Voting sounds easy. Whether you’re electing a politician or picking the best act on X Factor, the fairest method is to tally the votes and choose the person with the most, right? Wrong. That works fine with just two candidates, but when you have three or more options to choose from, it’s mathematically impossible to find a fair way to vote.
Pick a pie
The first person to think about this “paradox of voting” was Marquis de Condorcet, a French mathematician who lived during the 18th century. He came up with the following situation. Suppose three friends are trying to decide what flavour pie to share, apple, banoffee, or cherry. Each person writes down which flavour they prefer:
Voter 1: A > B > C
Voter 2: B > C > A
Voter 3: C > A > B
Here the symbol “>” means “is preferred to”, e.g. voter 1 prefers apple pie, followed by banoffee, with cherry as a last resort. With no clear consensus, how do we pick a winner from these votes? Let’s say voter 1 gets their way, and the three friends tuck in to a warm apple pie.
When they’ve finished eating, voter 3 decides the choice wasn’t really fair. After all, voter 2 and voter 3 both prefer cherry to apple, because they’ve both written “C > A”. Begrudgingly, voter 1 agrees to share a cherry pie, but now voter 2 is unhappy. They prefer banoffee to cherry, and so does voter 1, (look for “B > C” above) so surely they should have banoffee? By this time, everyone is sick of pie and they decide to buy some ice cream instead.
This silly example illustrates a serious point: you can’t always pick a winner everyone agrees with. In the early 1950s, the American economist Kenneth Arrow went one step further. He said that under certain reasonable democratic assumptions, it’s impossible to design a voting system that always produces a fair winner, a result now known as “Arrow’s impossibility theorem”.
Winner takes all?
Any voting system you can think of will break one of Arrow’s democratic rules. The system used in UK parliamentary elections, known as plurality voting or first past the post, can often break a rule called “independence of irrelevant alternatives”. Put simply, the rule says that if I offer you a choice of apple or banoffee and you pick banoffee, you shouldn’t change your mind to apple if I also offer you cherry.
The same idea should also apply to politicians. The UK is divided in to regions called constituencies, and the people in each constituency vote to elect a Member of Parliament to represent them in the House of Commons. The winner is the candidate with the most votes, but they don’t need to have a majority (i.e. more than 50%) to win.

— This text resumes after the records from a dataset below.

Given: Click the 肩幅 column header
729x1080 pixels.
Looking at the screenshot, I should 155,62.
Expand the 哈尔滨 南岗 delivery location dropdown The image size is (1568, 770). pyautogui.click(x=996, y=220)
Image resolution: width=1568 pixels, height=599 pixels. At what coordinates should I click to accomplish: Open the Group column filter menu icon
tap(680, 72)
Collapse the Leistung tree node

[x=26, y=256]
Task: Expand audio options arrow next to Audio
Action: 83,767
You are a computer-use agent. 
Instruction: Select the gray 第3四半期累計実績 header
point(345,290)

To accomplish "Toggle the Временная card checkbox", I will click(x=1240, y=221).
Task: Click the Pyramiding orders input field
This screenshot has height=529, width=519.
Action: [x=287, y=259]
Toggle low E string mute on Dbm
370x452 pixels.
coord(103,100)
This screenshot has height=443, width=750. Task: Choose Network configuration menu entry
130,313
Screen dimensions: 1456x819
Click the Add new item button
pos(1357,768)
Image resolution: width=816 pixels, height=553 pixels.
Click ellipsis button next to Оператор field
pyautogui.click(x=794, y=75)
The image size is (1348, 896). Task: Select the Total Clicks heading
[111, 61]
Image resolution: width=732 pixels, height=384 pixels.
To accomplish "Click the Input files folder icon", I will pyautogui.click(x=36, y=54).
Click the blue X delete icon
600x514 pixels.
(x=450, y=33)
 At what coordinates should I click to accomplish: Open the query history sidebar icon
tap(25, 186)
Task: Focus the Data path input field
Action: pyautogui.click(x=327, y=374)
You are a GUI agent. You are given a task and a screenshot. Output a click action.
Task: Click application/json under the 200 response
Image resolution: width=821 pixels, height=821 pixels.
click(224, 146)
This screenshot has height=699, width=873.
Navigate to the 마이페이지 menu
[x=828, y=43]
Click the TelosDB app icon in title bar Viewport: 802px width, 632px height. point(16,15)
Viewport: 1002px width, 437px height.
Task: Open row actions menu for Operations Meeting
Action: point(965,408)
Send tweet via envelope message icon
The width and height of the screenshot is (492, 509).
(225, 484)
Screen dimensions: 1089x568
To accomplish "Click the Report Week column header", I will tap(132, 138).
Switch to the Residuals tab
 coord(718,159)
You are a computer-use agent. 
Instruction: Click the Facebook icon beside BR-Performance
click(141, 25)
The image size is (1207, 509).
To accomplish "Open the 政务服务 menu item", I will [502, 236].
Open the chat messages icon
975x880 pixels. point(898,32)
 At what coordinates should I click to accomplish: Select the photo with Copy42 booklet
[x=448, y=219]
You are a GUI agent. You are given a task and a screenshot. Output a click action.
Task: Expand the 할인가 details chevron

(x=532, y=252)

Imagine an election with two candidates, A and B. Candidate A gets 40% of the vote while candidate B receives 60% and is declared the winner. But what happens if we add a third candidate C, whose political views are quite close to B? This time, A loses a few votes to C but still receives 34%, while the rest of the voters are split between B and C who take 33% each. Now A is declared the winner, but two-thirds of the constituency are left unhappy with an MP they didn’t vote for. Is that particularly fair?
Arrow’s impossibility theorem doesn’t just apply to theoretical examples. The US presidential election in 2000 between George W. Bush and Al Gore was an extremely close race, with quite a controversial result. Some people say that a small number of votes for a third candidate, Ralph Nader, cost Gore the election due to the “spoiler effect” discussed above. You can read more about the election at Plus magazine.
All the range
Does all this maths mean there is no hope for fair democracy? Not quite – because it depends how you define a voting system. Arrow only allowed systems that rank the candidates in order, but other methods do exist. One example is range voting, which is used on websites like YouTube to rate popular videos. Voters assign each candidate a score between a particular range, say 0 to 5, and the candidate with the highest average score wins.
Arrow disallowed this type of voting because he felt the values assigned have no meaning. If you vote for apple over banoffee, that’s a clear statement of preference, but what exactly does it mean to score apple “4” and banoffee “3”? So even though range voting satisfies all of Arrow’s rules for democracy, the impossibility theorem still holds because he specifically excluded scoring systems.
That might feel a bit like cheating – if range voting is otherwise the most democratic system, why don’t we use it? It’s partly an issue of complexity. Marking an “X” next to your favourite candidate is pretty easy, but scoring all of the candidates in the running is a little harder. The calculations involved, compared to the simple count of plurality voting, could also delay the quick announcement of results. When it comes to voting, it seems you really can’t please everyone.